OP0171 MENDELIAN RANDOMIZATION SHOWS NO CAUSAL ASSOCIATION BETWEEN SERUM URATE OR GOUT AND TYPE-2 DIABETES

Abstract

Background: Positive associations between gout1,2 or serum urate (SU)3 and risk of type-2 diabetes (T2D) have been reported in population-based observational studies, but may be due to residual confounding. As such, causal roles of SU and gout on development of T2D are unclear. Objectives: Use two-sample mendelian randomization to estimate the causal effects of SU and gout on T2D and glycemic traits. Methods: Aggregate data from three large genome-wide association studies were used to identify genetic variants (SNPs) associated with the exposures and outcomes. Exposure SNPs were sourced from Global Urate Genetics Consortium (> 140,000 individuals); outcome SNPs sourced from DIAbetes Genetics Replication And Meta-analysis consortium (DIAGRAM; > 34,000 T2D cases and > 114,000 controls) and Meta-Analyses of Glucose and Insulin-related traits Consortium (MAGIC; > 46,000 non-diabetics). We analysed SNPs associated with SU levels (n=28) and gout (n=6) for associations with T2D and three glycemic traits (insulin resistance, fasting insulin levels, and HbA1c) using inverse variance weighted meta-analysis methods. We also specifically examined two SNPs mapping to the SLC2A9 gene, which encodes the GLUT9 transporter (for glucose and urate), estimating Wald ratios for these individual SNPs. Analyses were performed with TwoSampleMR package in R and mRnd power calculator. Results: Estimated effects of genetically-determined gout on each of the four outcomes (T2D, insulin resistance, fasting insulin levels, and HbA1c) were small and non-significant (p ≥ 0.18), as were the effects of changes in genetically-determined SU levels (Table).

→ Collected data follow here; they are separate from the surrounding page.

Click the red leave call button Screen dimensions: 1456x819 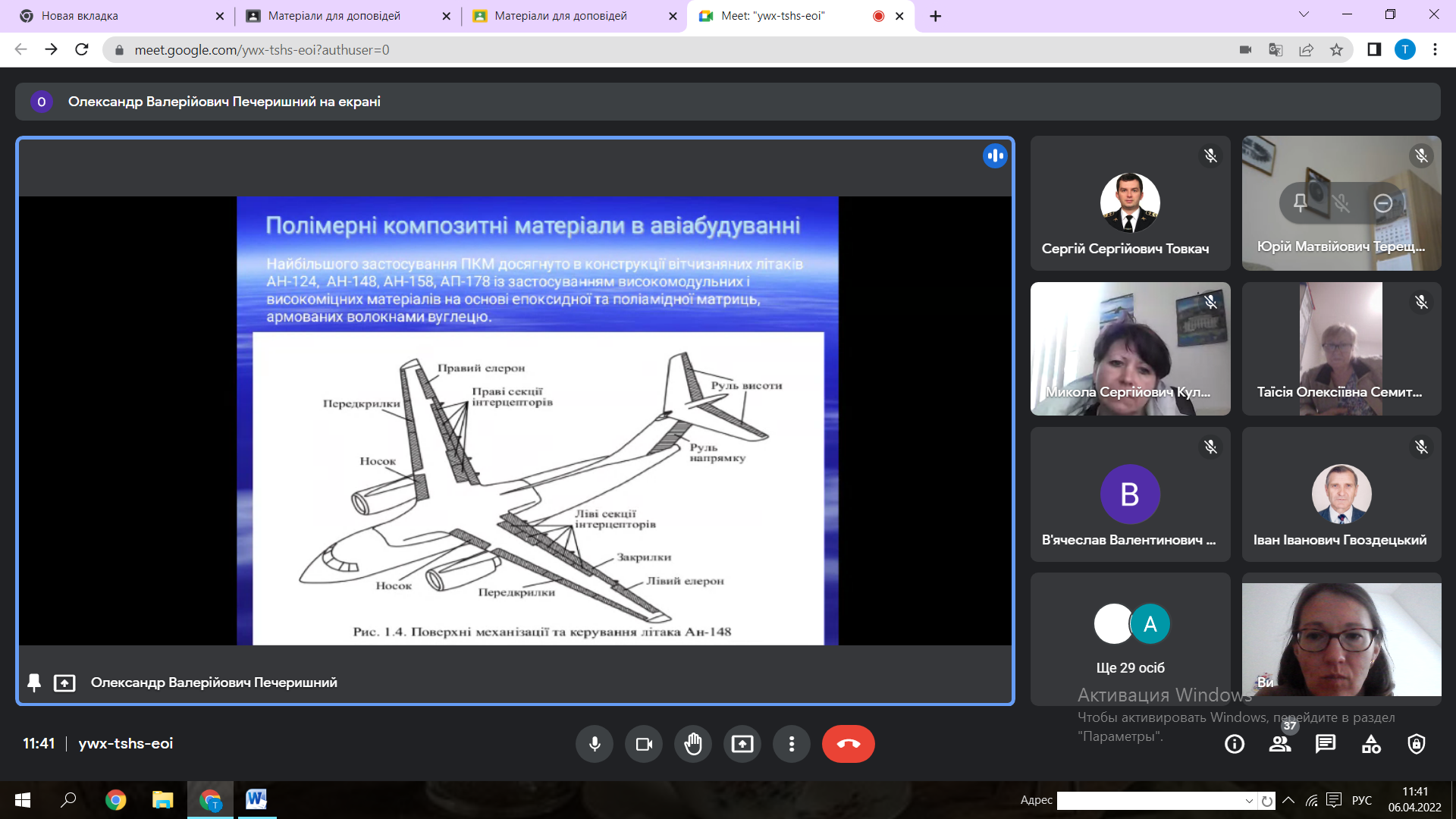point(848,744)
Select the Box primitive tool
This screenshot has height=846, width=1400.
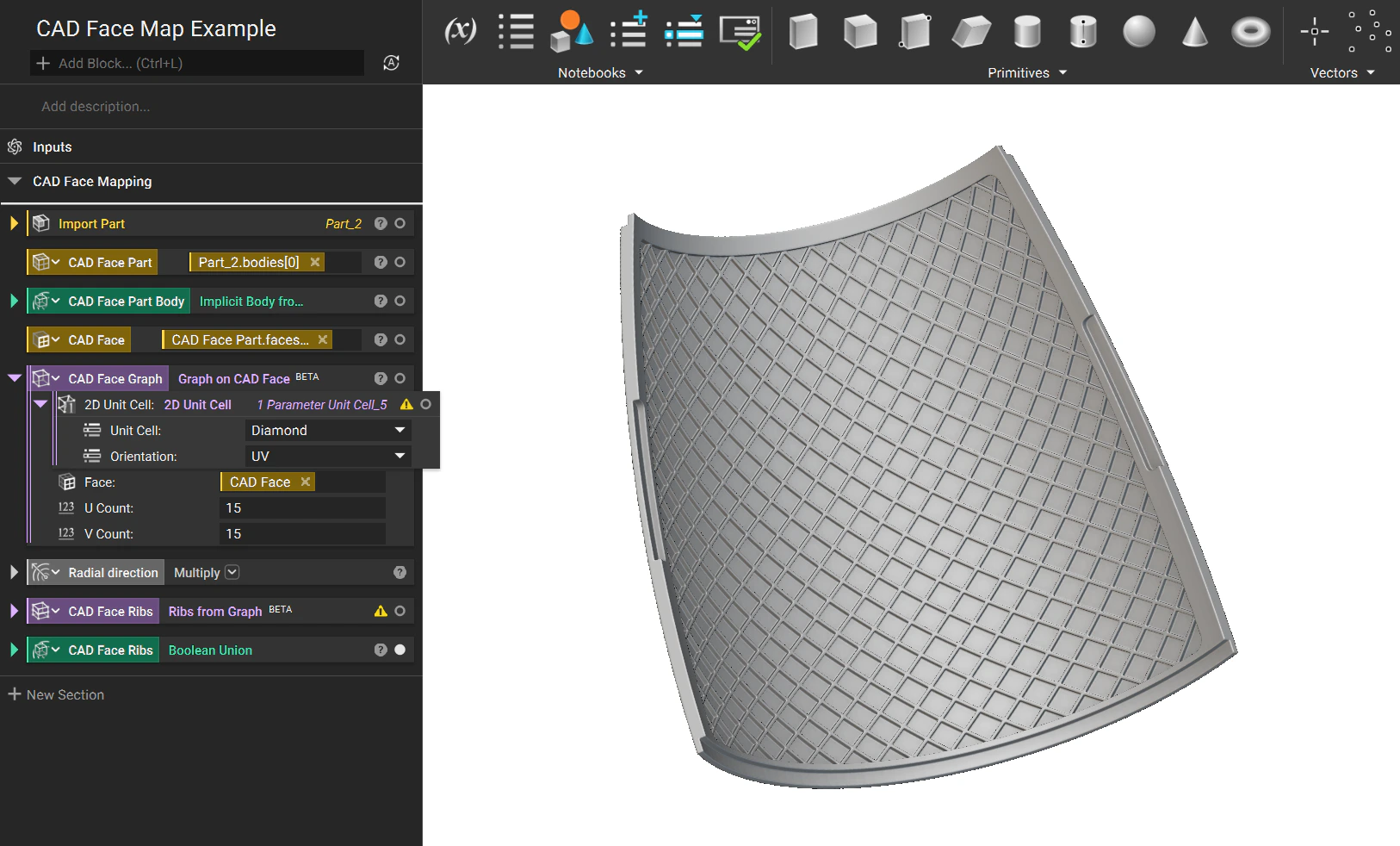[x=802, y=31]
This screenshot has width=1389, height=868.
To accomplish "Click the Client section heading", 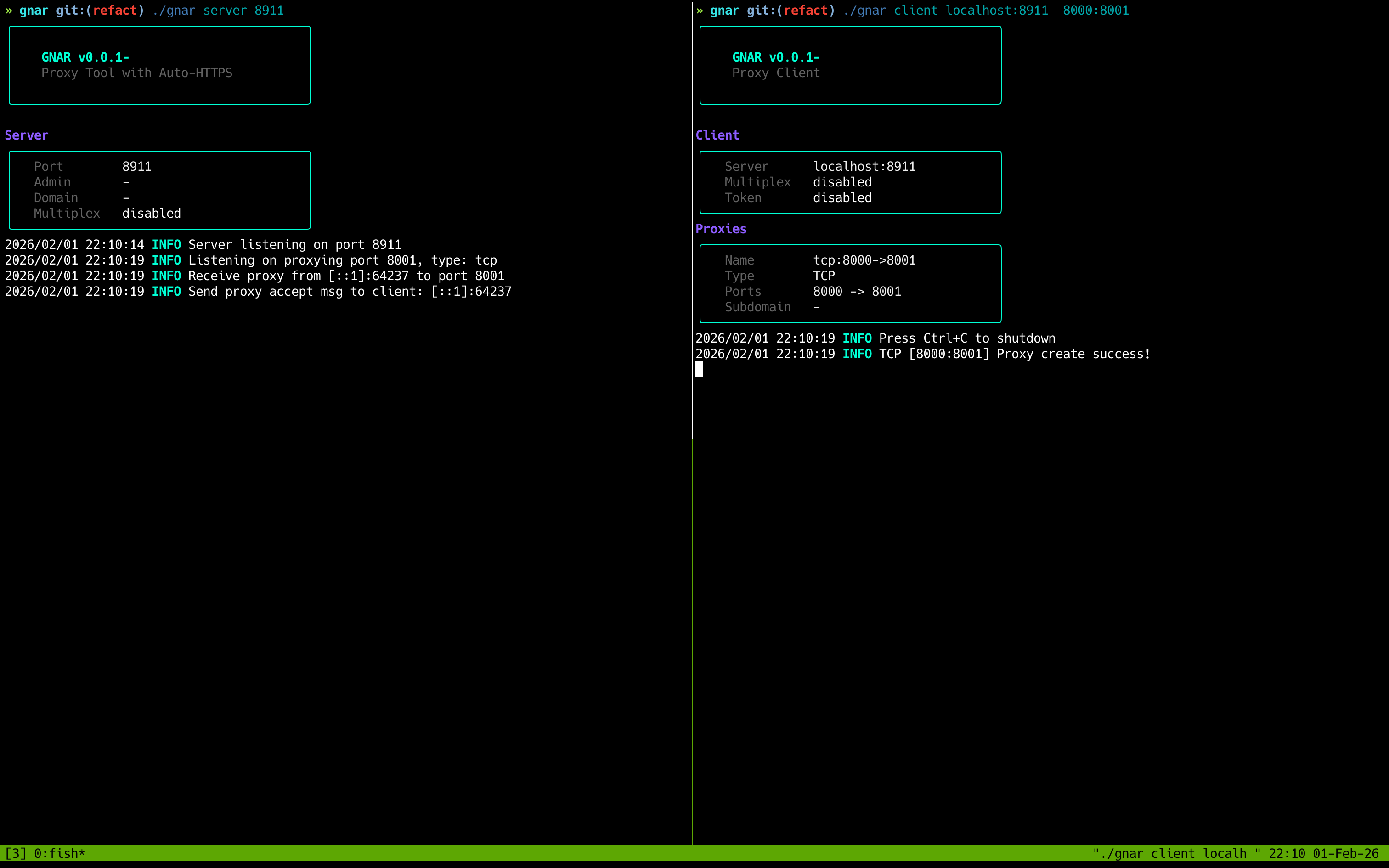I will click(717, 135).

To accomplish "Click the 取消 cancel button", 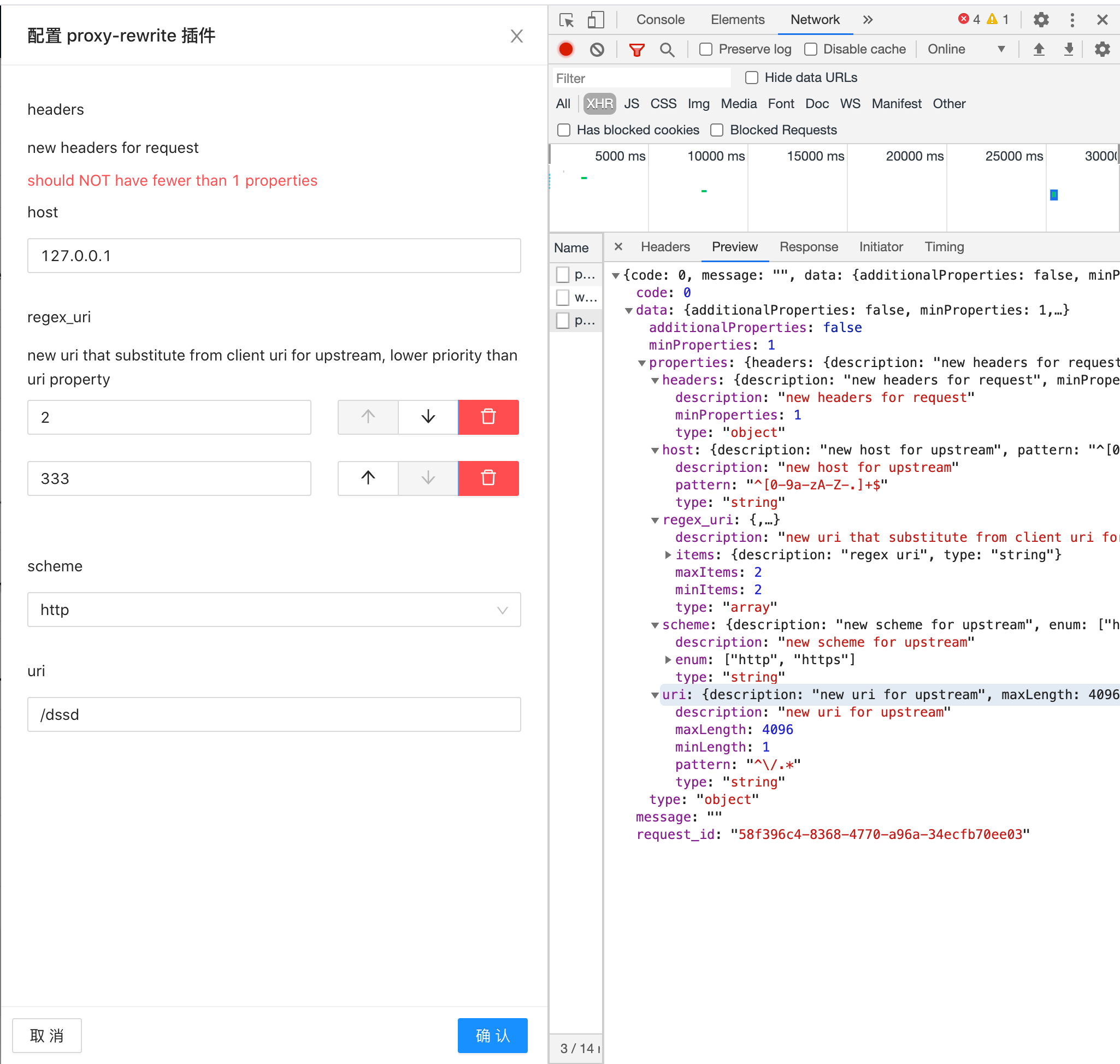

Although the two SNPs in the SLC2A9 gene were strongly associated with SU (rs12498742: R2=2.7%, beta=0.37 per mg/dL, p < 10-700) and gout (rs4475146: odds ratio=0.63, p=4.1x10-26), neither was associated with T2D nor any of the glycemic traits (Table). Applying R2 values ≥ 1.9%, we had ≥ 90% power to detect the increased odds of T2D (OR ≥1.151,3) from observational studies. Conclusion: Evidence from this instrumental variable analysis suggests gout and SU are signals for future T2D, but neither SU or gout itself are causally associated with the development of this condition. As such, interventions targeting SU levels alone are unlikely to lower the risk of T2D.